3
votes

I have a UIViewController with a UIView subclass as a subview, and in here is a UITableView added as a subview of that UIView, as follows:

UIViewController
-UIView
--UITableView (plucked from a UITableViewController)

On an iPad, if I load the view controller in either orientation I can interact with the table view perfectly. However, if I rotate the device to a new orientation - I have code that alters the frames to make it fit the new resolution, but a small area of the table does not respond to touches and whatnot.

eg, we rotate portrait to landscape: if you imagine a portrait shape placed over a landscape screen - this area remains responsive, but a small strip to the right hand side does not respond.

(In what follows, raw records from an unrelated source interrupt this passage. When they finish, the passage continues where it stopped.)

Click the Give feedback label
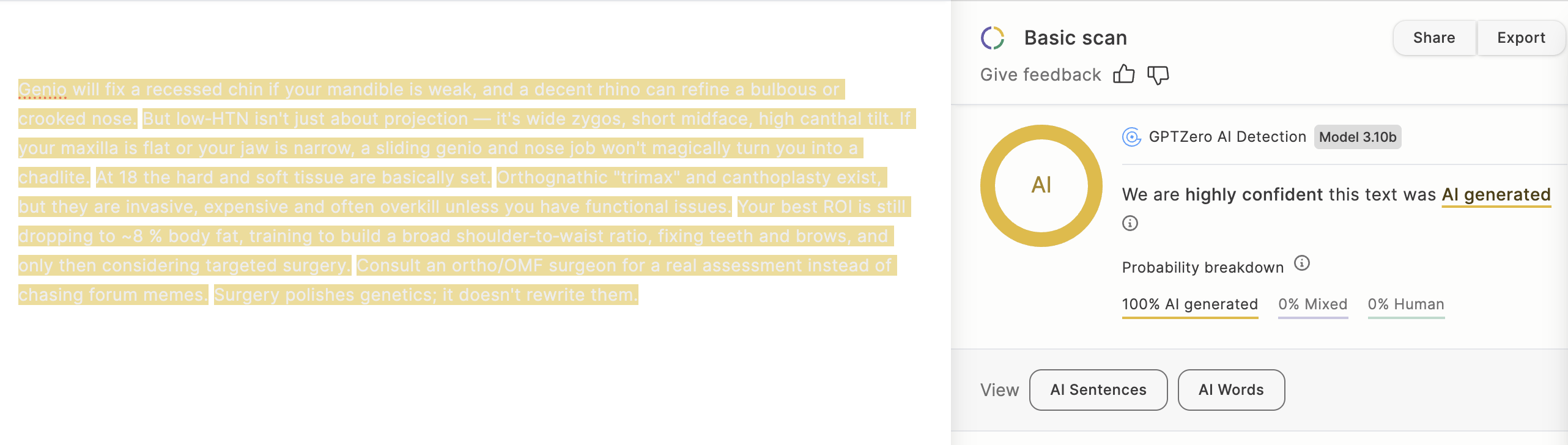Screen dimensions: 1568x445 click(1040, 75)

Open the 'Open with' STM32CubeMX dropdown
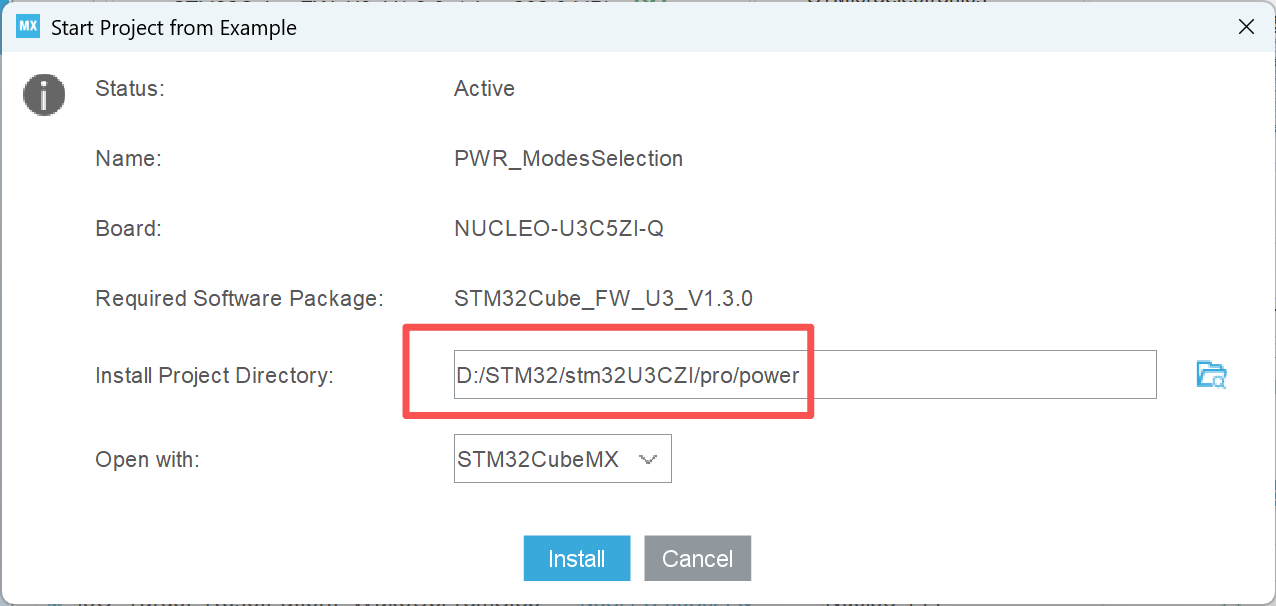(562, 459)
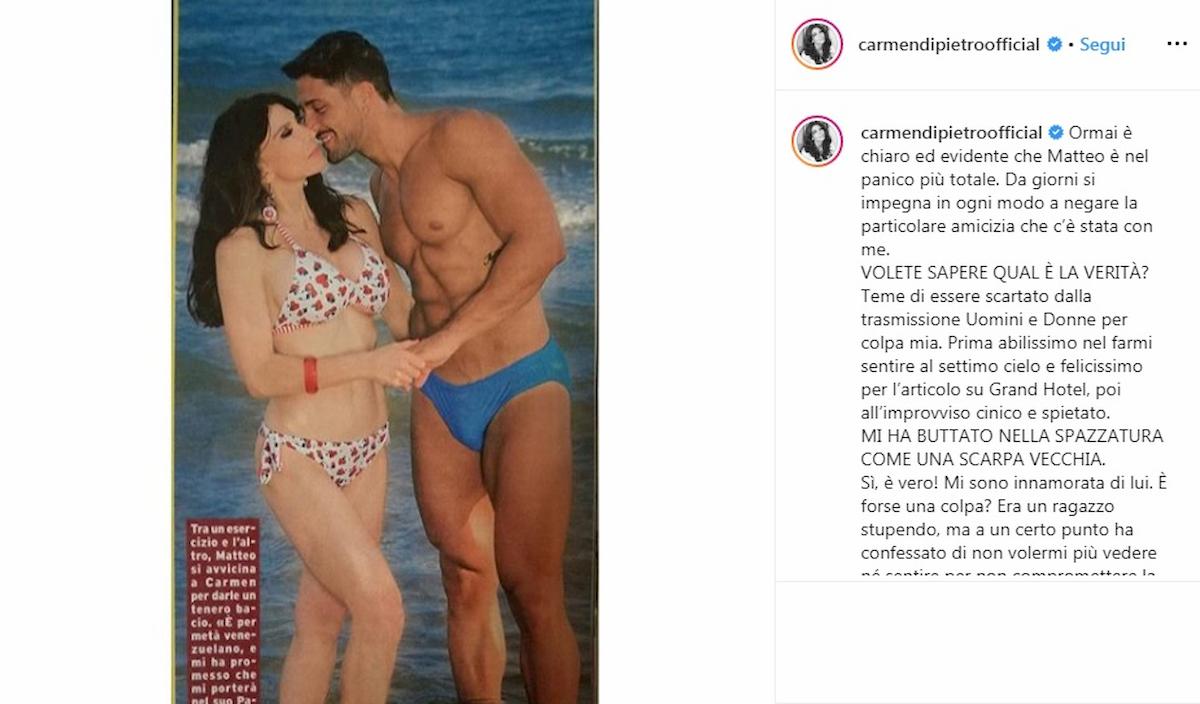The height and width of the screenshot is (704, 1200).
Task: Click the header profile avatar
Action: coord(817,44)
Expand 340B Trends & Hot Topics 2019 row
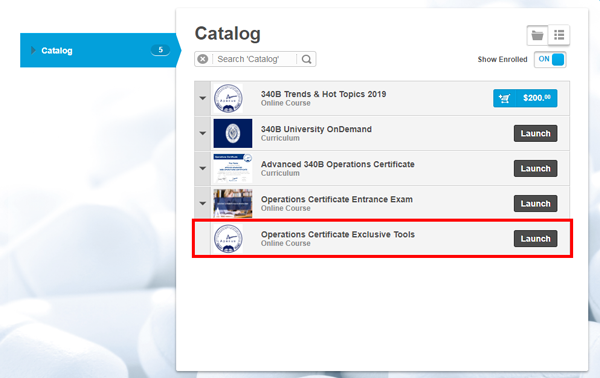This screenshot has height=378, width=600. tap(202, 98)
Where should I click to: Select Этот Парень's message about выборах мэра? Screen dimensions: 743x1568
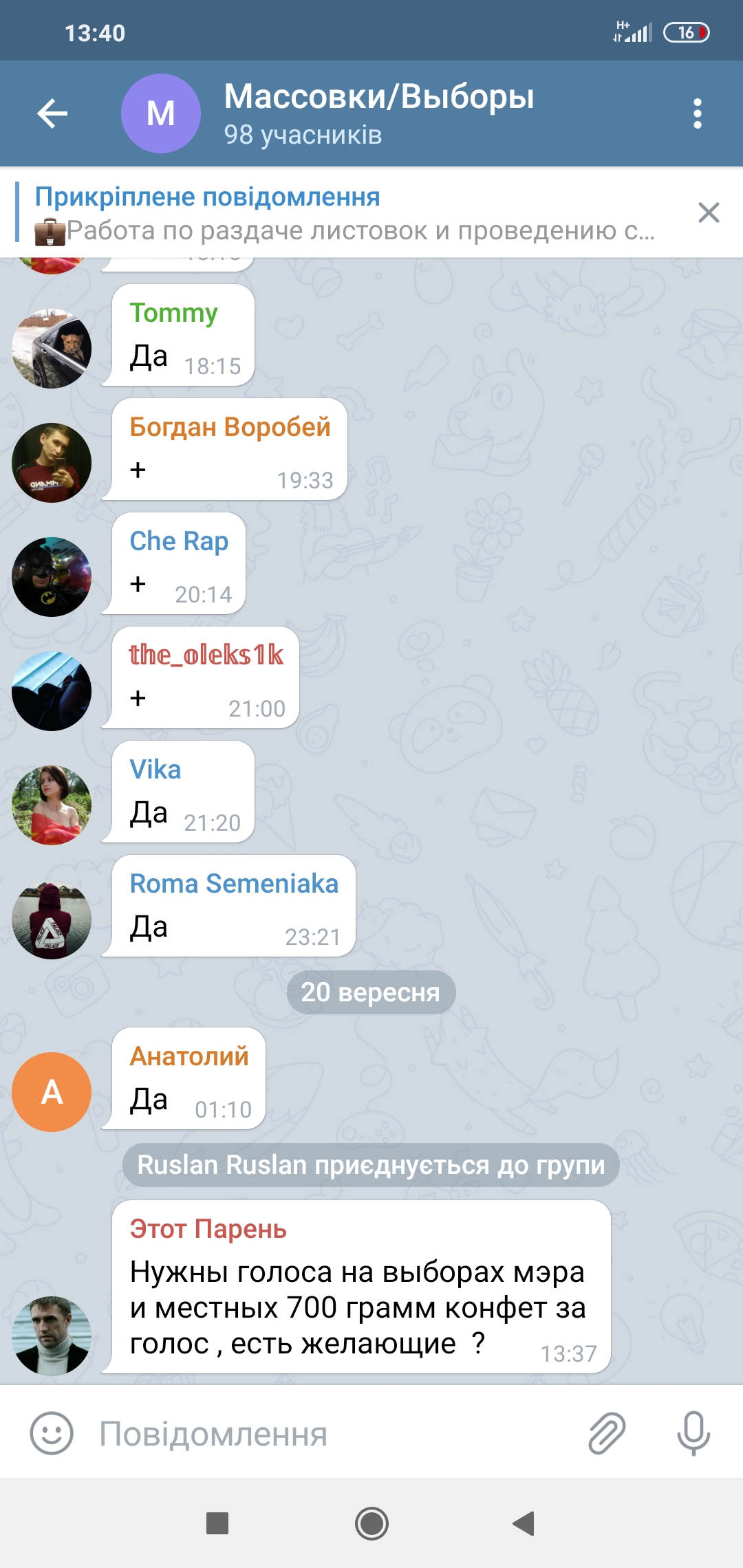[361, 1287]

Does anyone have any ideas what I may have missed? Thanks in advance.

EDIT: I have successfully verified the CGRect frames of all objects from the tableview cells through to the top UIViewController.

1
Do you online resize the UITableView but not the parent UIView maybe?Johannes Fahrenkrug
I have successfully NSLogged all frame bounds of the tableview in question through to the top UIViewController, and they match up. The table view is pulled from a UIViewController originally but this other VC is released - might the tableview still be looking for it's original owner?Luke
Hmmm... not entirely impossible. Why would you rip it from one VC to add it to another anyway? Doesn't sound like the most elegant solution :)Johannes Fahrenkrug
Of course you are absolutely correct - I'm tinkering with some files from cocoacontrols for an RSS reader for a universal app - it works great apart from this orientation issue on the iPad.Luke

1 Answers

0
votes

The area that looses its interaction must have fallen outside its superview's frame after rotation.

you can check that by setting tableView.clipSubviews = YES;

using this, will crop the tableview portion falling outside the superview.